Entries shown section start

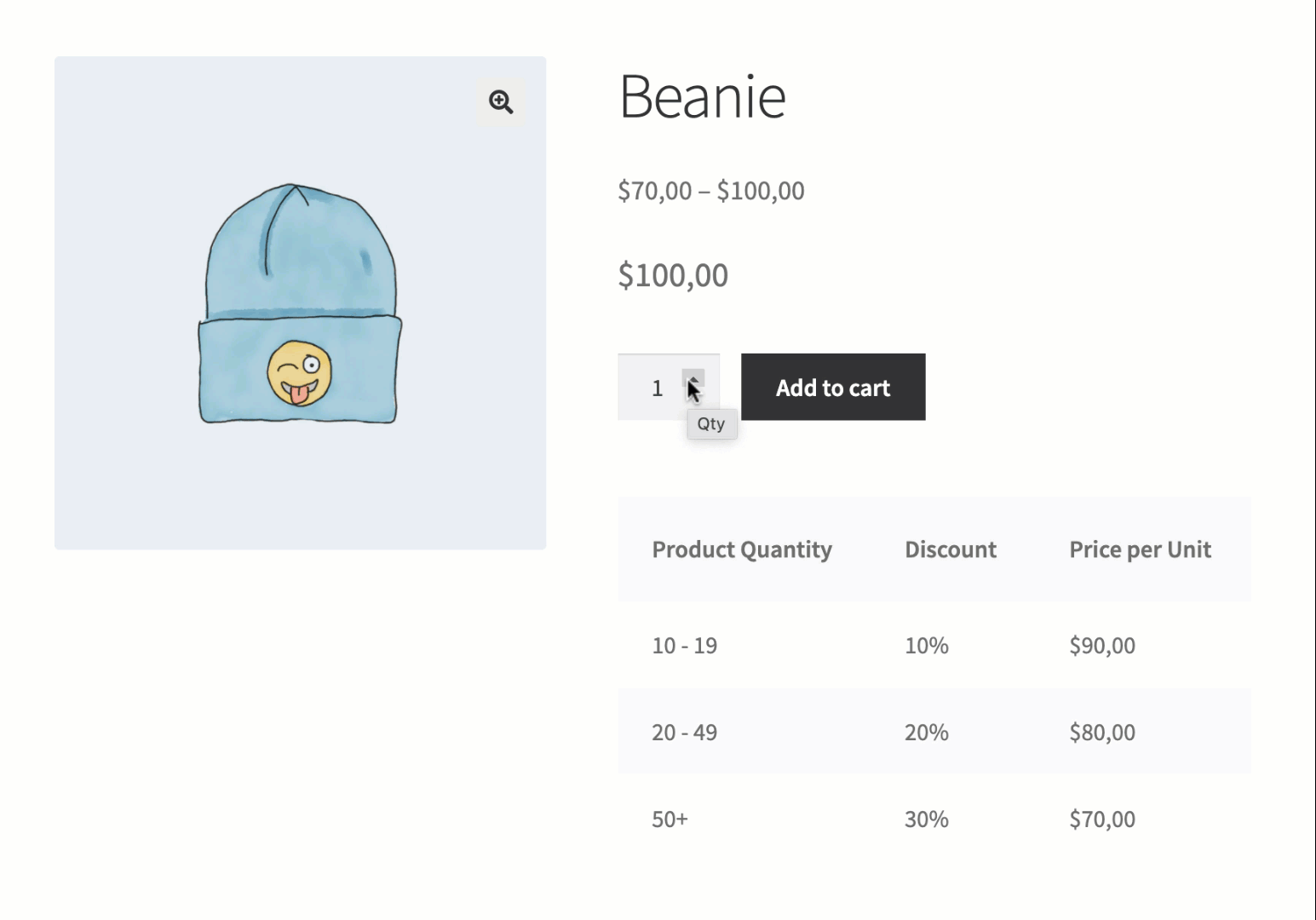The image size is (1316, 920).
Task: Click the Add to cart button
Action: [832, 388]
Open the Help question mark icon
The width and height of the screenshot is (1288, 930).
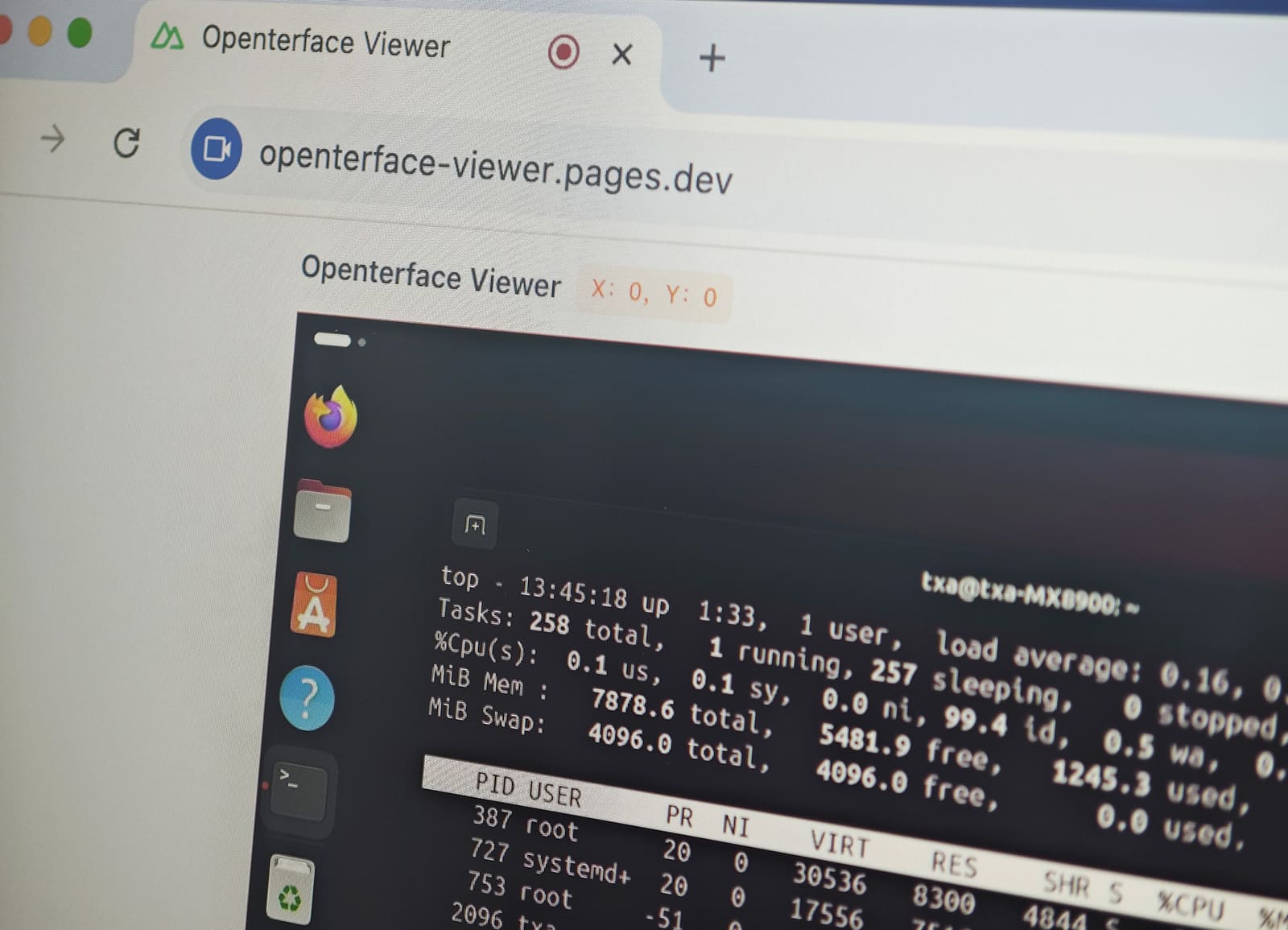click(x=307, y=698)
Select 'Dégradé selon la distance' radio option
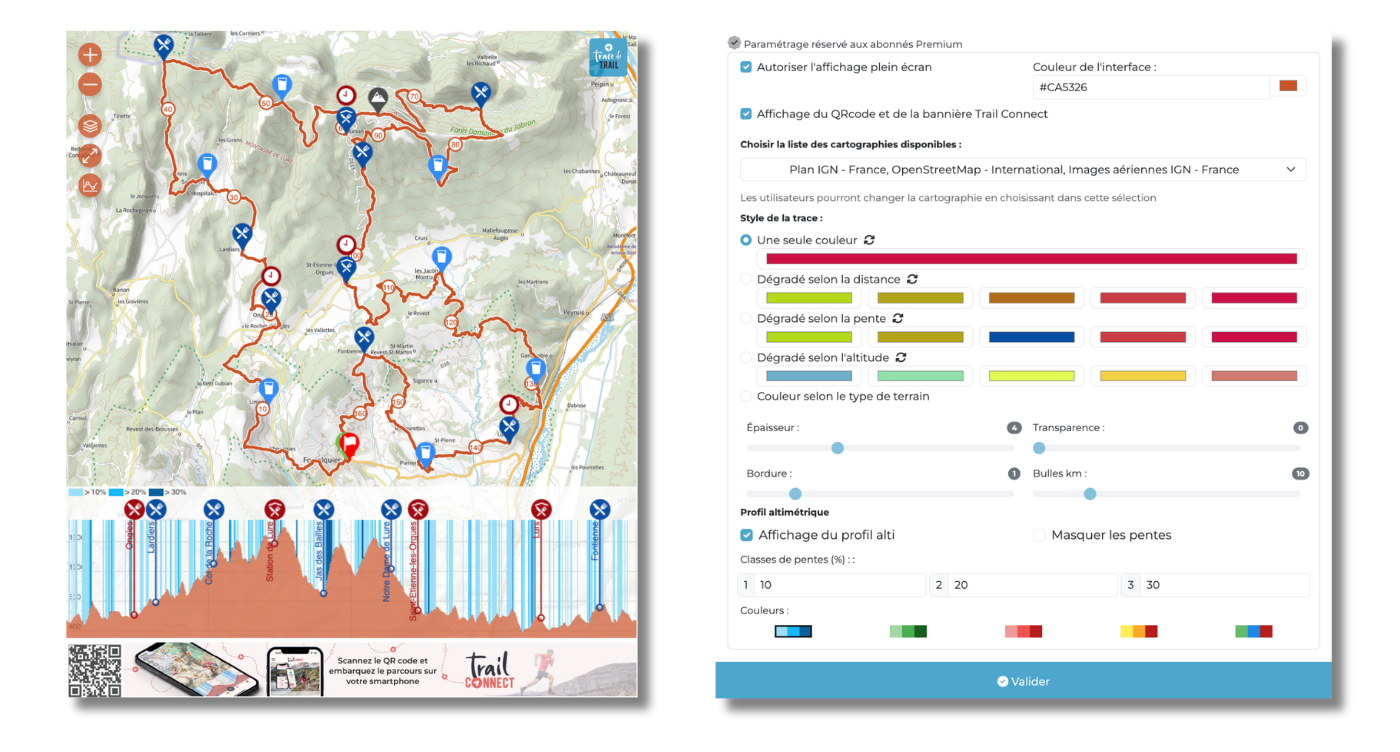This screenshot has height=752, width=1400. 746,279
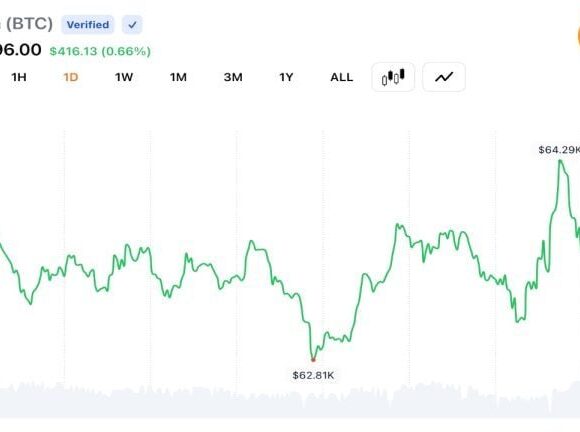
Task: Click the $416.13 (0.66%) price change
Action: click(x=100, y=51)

Entries shown section end

■ **Problem description**: An exact restatement of the lines from the one holding "Open the Help question mark icon" through the end of the entries, both ends included, is the whole answer. Pictures stay out.

■ **Reply**:
Open the Help question mark icon
The width and height of the screenshot is (1288, 930).
click(x=307, y=698)
Select 'Dégradé selon la distance' radio option
This screenshot has height=752, width=1400. 746,279
Task: Click the $416.13 (0.66%) price change
Action: click(x=100, y=51)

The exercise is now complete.